In the Table 1 we list all the above-mentioned CXR scoring systems and compare their features.
Table 1
CXR scoring systems | |||
---|---|---|---|
SARI CXR severity scoring system [10] | RALE clasification [12] | CXR score [7] | |
Lung regions to consider | No specified region | 2 lungs | 6 zones |
Number of intervals | 5 | 5 | 4 |
Level of involved organ assessment | No | Yes | Yes |
Character of abnormalities assessment | Yes | No | Yes |
Clear treshhold for severe COVID-19 | No | No | Yes |
The main benefit of CT-SS, proposed by Ran Yang [16], is the high accuracy of assessing the abnormalities. However, the number of regions needed to be processed by a radiologist may cause difficulties during evaluation.
In comparison to the Chest CT Severity Score, the Total Severity Score presented by Kunwei et al. [18] requires a smaller number of regions to be assessed; it includes, however, more intervals to consider during evaluation.
Chest CT Scoring System of Li et al. [19] has a similar assessment algorithm to the TSS; however, the number of intervals for evaluation is even greater.
According to the authors of the CT-SS and TSS scoring systems, the inter-observer consistency in reading the radiological studies is excellent.

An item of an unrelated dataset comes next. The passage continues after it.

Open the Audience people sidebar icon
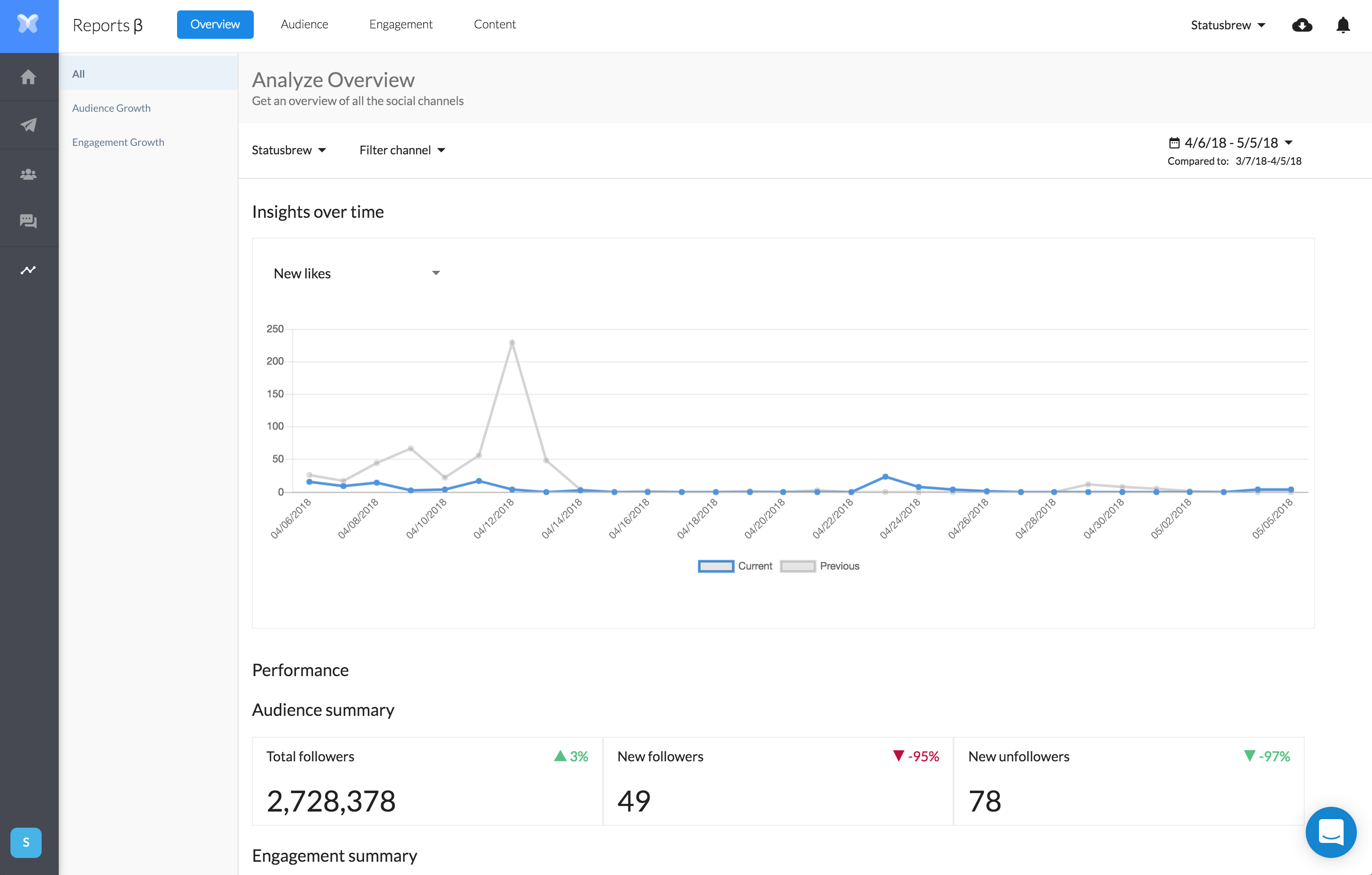1372x875 pixels. [28, 174]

It is worth mentioning that in all cited systems the radiological studies were examined by at least two physicians.
Computed tomography is the best imaging method not only for assessing the involvement of the lungs, but it is also the best and the fastest method for evaluating the character of abnormalities.

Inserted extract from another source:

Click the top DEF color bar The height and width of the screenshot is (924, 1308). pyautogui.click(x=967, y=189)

In our department, we found the TSS system to be an optimal scoring method for diagnosticians to follow.
The character of abnormalities is not taken into account in the presented diagnostic algorithm. The abundance of specific patterns of pulmonary involvement may imply the time point in the course of the infection. The intensity of these abnormalities may not only be helpful in evaluating the stage of COVID-19, but it can also suggest the severity of the disease.
Therefore, we decided to modify the Total Severity Score (mTSS) scale and to include additional qualitative features of lung involvement: A – ground glass opacity, B – crazy-paving pattern, C – consolidations, X – character other than enlisted.
The overall result is the sum of the points from each of the five lobes and a letter that represents the most abundant abnormality in both lungs (e.g. 15C – the majority of the abnormalities were consolidations).
In Table 2 we enlist all the above-mentioned CT scoring systems and compare their features.
Table 2
CT scoring systems | ||||
---|---|---|---|---|
CT-SS [16] | TSS [18] | Chest CT score [19] | mTSS | |
Lung regions to consider | 20 segmental regions | 5 lobes | 5 lobes | 5 lobes |
Number of intervals | 3 | 5 | 6 | 5 |
Level of involved organ assessment | Yes | Yes | Yes | Yes |
Character of abnormalities assessment | No | No | No | Yes |
Sensitivity | 83.3% | 82.6% | 80% | No data |
Specificity | 94% | 100% | 82.8% | No data |
Mean inter-observer ICC | 0.936 | 0.976 | No data | No data |
Although there are insufficient data to definitively take one of the sides, the golden balance to aim at when it comes to choosing and implementing a specific method in radiology departments is to produce a clear scoring algorithm, obtaining a definitive cut-off threshold for identifying severe COVID-19 cases and reaching good repeatability between specialists.
Such inter-observer consistency is crucial in finding a standard scoring algorithm. The top feature of such a system should be the production of as many objective and repeatable results as possible, in order to obtain data in quantified form.
The future of radiology follows technological advancement. We started gathering data in quantified form not only to create the most reliable and comparable results to find the optimal treatment, but also to allow technological industry create new tools that will eventually elevate the level of modern medicine.